Material provided>
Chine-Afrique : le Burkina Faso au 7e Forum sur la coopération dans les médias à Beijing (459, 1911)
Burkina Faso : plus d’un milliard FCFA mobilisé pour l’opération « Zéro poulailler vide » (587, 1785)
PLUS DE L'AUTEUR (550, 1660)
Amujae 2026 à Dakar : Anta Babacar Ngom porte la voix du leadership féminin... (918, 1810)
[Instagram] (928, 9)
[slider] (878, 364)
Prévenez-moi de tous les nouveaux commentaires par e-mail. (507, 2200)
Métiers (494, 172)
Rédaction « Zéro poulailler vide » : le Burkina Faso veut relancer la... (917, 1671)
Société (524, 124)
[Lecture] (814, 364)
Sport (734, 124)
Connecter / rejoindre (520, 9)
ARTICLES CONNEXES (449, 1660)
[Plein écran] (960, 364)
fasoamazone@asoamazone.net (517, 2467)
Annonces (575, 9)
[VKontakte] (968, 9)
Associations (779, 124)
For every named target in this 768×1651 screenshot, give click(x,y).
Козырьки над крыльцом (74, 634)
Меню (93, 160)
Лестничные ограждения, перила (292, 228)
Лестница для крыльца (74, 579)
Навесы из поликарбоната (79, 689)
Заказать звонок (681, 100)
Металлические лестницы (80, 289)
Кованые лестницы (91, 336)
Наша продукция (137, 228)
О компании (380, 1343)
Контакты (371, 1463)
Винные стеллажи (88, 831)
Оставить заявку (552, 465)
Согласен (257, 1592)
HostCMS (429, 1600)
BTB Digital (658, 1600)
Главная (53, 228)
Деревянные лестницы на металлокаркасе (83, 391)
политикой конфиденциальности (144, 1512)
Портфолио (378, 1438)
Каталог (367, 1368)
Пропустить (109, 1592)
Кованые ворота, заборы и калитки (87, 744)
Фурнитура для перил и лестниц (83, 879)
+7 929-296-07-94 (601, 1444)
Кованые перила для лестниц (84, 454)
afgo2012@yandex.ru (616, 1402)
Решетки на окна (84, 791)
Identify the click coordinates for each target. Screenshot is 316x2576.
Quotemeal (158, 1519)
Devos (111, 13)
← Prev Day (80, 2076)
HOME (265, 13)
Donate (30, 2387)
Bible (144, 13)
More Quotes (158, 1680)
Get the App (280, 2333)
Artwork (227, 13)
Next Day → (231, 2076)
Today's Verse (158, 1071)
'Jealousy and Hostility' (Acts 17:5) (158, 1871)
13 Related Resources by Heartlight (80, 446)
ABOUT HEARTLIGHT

Your goal> Exactly as they appear, print the lines from the one holding "fasoamazone@asoamazone.net (517, 2467)" through the final line of the entries, and no others.

Answer section>
fasoamazone@asoamazone.net (517, 2467)
Annonces (575, 9)
[VKontakte] (968, 9)
Associations (779, 124)
For every named target in this 768×1651 screenshot, give click(x,y).
Козырьки над крыльцом (74, 634)
Меню (93, 160)
Лестничные ограждения, перила (292, 228)
Лестница для крыльца (74, 579)
Навесы из поликарбоната (79, 689)
Заказать звонок (681, 100)
Металлические лестницы (80, 289)
Кованые лестницы (91, 336)
Наша продукция (137, 228)
О компании (380, 1343)
Контакты (371, 1463)
Винные стеллажи (88, 831)
Оставить заявку (552, 465)
Согласен (257, 1592)
HostCMS (429, 1600)
BTB Digital (658, 1600)
Главная (53, 228)
Деревянные лестницы на металлокаркасе (83, 391)
политикой конфиденциальности (144, 1512)
Портфолио (378, 1438)
Каталог (367, 1368)
Пропустить (109, 1592)
Кованые ворота, заборы и калитки (87, 744)
Фурнитура для перил и лестниц (83, 879)
+7 929-296-07-94 (601, 1444)
Кованые перила для лестниц (84, 454)
afgo2012@yandex.ru (616, 1402)
Решетки на окна (84, 791)
Identify the click coordinates for each target. Screenshot is 316x2576.
Quotemeal (158, 1519)
Devos (111, 13)
← Prev Day (80, 2076)
HOME (265, 13)
Donate (30, 2387)
Bible (144, 13)
More Quotes (158, 1680)
Get the App (280, 2333)
Artwork (227, 13)
Next Day → (231, 2076)
Today's Verse (158, 1071)
'Jealousy and Hostility' (Acts 17:5) (158, 1871)
13 Related Resources by Heartlight (80, 446)
ABOUT HEARTLIGHT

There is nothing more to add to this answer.